(Pixel coordinate grounding data)

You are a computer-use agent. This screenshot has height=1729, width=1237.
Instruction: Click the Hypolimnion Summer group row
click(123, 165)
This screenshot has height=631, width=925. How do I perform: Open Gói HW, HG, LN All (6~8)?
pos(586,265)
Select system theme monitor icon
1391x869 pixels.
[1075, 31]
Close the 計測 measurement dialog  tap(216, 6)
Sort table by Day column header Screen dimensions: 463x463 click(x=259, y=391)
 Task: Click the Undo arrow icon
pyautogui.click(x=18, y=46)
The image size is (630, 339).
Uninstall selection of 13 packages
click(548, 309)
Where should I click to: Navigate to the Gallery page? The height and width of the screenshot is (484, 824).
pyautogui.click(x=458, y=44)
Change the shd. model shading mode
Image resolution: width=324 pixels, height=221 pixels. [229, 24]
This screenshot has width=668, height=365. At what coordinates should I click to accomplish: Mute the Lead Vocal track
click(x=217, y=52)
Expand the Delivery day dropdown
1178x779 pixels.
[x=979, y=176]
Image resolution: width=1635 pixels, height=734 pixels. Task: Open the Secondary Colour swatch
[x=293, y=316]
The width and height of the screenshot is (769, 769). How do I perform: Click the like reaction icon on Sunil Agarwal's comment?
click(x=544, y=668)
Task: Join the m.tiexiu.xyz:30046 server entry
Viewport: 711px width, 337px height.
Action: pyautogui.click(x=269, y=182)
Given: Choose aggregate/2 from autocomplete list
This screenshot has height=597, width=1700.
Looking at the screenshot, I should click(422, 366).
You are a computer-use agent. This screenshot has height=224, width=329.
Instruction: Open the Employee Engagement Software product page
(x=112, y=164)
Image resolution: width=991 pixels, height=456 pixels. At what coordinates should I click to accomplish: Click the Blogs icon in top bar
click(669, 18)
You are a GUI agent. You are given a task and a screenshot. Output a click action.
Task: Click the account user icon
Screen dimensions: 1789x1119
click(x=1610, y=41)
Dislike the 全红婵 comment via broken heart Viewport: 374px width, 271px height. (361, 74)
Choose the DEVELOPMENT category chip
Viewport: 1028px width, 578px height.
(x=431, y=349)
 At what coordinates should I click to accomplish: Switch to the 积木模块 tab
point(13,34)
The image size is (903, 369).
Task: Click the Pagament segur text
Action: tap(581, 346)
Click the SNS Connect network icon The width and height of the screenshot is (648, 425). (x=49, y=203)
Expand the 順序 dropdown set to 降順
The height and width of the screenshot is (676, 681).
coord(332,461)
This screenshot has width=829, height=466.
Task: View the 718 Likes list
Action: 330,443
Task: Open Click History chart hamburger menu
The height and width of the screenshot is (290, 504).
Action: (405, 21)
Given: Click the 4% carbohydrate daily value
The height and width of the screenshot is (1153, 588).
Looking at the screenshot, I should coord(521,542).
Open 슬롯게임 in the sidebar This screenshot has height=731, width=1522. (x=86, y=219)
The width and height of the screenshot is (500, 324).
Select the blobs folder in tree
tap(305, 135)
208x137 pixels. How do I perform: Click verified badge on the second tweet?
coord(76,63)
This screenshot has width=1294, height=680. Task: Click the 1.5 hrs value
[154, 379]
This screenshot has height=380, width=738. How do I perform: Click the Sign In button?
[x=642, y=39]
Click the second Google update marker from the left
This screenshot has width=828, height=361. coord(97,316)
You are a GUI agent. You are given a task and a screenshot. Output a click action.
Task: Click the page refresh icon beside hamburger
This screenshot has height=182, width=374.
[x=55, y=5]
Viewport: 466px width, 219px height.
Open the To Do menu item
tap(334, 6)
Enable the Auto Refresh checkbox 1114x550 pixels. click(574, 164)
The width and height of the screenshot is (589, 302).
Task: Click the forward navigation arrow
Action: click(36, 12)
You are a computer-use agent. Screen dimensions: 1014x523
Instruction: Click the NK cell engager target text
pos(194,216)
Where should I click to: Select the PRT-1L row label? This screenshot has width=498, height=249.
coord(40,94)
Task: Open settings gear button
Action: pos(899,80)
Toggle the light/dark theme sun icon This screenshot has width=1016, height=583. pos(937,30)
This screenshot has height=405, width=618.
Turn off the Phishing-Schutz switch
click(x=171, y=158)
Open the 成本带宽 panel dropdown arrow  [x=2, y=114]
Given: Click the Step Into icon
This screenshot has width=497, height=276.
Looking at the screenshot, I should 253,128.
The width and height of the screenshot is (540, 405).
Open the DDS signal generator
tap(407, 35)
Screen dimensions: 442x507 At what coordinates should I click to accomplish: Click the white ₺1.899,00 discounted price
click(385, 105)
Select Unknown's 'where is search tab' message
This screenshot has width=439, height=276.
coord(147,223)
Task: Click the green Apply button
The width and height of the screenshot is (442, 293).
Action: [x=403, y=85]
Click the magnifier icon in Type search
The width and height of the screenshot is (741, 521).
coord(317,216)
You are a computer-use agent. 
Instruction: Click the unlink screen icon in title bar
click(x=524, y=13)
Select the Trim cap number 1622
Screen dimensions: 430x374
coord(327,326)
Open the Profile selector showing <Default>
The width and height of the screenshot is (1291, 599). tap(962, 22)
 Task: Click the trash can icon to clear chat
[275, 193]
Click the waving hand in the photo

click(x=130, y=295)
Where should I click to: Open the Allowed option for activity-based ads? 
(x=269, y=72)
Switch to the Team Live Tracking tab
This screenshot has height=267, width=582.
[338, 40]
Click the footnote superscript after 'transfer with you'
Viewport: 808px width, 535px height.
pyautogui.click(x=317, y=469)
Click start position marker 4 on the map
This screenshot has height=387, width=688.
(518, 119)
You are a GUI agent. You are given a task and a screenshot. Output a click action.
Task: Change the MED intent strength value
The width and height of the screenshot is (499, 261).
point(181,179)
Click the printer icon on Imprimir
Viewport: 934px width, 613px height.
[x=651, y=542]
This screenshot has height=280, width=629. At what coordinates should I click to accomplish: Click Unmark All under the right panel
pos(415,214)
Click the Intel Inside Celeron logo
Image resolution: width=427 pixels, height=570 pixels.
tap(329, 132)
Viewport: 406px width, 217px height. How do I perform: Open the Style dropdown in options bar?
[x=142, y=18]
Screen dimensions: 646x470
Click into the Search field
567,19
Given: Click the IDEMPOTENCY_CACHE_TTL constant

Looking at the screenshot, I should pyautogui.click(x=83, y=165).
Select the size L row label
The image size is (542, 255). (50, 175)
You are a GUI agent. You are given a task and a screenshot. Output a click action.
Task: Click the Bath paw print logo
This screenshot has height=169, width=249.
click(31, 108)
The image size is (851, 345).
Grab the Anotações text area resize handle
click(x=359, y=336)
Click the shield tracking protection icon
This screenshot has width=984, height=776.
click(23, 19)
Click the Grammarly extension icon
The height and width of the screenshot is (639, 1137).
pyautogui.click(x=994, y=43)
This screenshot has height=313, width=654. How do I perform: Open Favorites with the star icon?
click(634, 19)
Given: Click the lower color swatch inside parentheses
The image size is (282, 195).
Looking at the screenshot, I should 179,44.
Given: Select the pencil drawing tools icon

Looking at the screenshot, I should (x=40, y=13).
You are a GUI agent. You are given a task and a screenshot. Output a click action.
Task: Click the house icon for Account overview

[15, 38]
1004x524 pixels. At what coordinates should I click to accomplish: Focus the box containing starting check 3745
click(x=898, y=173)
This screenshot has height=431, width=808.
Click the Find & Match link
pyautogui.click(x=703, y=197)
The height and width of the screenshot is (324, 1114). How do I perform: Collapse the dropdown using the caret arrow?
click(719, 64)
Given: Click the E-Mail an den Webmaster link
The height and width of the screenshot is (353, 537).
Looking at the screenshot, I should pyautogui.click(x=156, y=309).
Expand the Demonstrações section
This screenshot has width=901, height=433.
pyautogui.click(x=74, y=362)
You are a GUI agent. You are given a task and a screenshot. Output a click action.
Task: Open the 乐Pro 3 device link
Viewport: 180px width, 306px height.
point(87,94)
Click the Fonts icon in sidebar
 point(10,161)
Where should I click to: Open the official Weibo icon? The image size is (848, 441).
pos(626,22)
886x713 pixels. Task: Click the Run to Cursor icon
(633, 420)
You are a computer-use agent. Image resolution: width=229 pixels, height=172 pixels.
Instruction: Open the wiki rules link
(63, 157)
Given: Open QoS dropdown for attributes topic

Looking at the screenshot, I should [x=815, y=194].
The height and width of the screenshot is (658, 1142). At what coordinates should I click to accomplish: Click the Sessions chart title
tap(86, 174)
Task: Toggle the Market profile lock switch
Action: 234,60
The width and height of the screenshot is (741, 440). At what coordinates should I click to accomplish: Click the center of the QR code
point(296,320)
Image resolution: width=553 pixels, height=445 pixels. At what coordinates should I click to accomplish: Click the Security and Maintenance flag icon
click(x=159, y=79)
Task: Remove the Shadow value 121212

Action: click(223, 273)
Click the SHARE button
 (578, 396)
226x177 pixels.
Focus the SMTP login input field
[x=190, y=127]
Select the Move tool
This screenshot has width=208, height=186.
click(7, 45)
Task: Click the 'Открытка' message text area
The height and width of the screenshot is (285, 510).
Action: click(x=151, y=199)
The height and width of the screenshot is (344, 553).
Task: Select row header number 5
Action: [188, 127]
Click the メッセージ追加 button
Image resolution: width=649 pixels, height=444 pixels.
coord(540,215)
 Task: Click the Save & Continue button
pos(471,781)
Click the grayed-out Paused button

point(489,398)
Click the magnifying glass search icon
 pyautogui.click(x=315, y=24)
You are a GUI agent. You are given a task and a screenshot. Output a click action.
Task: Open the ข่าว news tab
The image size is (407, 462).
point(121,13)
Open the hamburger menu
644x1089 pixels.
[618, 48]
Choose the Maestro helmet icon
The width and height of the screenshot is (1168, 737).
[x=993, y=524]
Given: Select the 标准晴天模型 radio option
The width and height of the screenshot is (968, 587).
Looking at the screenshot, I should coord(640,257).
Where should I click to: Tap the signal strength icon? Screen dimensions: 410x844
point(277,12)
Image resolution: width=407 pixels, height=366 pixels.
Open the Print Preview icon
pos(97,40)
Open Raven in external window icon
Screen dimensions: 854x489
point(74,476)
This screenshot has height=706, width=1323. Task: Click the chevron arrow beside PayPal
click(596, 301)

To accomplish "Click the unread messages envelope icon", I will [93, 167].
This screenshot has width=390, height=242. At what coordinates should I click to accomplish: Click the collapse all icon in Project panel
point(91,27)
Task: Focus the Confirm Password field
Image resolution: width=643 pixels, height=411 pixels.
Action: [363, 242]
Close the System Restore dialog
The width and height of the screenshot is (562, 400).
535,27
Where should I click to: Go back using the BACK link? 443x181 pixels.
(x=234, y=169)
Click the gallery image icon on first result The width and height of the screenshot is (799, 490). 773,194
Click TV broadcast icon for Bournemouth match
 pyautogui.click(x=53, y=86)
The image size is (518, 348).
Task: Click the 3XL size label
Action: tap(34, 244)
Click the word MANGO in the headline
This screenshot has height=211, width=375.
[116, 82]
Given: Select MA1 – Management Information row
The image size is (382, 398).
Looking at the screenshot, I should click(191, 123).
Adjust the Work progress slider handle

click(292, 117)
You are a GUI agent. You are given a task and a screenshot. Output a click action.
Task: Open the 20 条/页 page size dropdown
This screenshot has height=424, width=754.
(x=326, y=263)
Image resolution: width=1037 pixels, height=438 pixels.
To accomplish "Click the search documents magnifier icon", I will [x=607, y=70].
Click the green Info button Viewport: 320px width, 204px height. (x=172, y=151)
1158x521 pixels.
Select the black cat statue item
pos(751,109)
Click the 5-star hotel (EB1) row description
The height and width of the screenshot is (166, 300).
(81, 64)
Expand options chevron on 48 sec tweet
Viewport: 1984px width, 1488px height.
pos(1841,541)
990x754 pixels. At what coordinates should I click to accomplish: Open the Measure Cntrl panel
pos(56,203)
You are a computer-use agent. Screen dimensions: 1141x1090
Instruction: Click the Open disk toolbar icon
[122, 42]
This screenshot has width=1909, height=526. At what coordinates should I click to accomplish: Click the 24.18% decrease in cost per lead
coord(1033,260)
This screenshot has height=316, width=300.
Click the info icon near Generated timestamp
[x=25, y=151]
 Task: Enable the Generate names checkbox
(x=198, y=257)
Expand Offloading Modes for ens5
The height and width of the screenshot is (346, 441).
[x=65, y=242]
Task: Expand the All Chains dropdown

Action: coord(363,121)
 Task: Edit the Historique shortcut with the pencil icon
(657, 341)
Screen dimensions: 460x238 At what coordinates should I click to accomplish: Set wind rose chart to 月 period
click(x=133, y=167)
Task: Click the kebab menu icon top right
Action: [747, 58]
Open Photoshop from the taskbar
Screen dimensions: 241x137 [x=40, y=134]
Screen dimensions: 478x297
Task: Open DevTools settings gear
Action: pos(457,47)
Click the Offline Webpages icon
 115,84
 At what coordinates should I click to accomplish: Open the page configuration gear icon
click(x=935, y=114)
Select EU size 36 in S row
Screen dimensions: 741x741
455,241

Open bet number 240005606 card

## Try it
An exact copy is needed of the closing lines of the entries above, counting from the one that contains "Open Photoshop from the taskbar" and including it and the last.

## Answer space
Open Photoshop from the taskbar
Screen dimensions: 241x137 [x=40, y=134]
Screen dimensions: 478x297
Task: Open DevTools settings gear
Action: pos(457,47)
Click the Offline Webpages icon
 115,84
 At what coordinates should I click to accomplish: Open the page configuration gear icon
click(x=935, y=114)
Select EU size 36 in S row
Screen dimensions: 741x741
455,241

Open bet number 240005606 card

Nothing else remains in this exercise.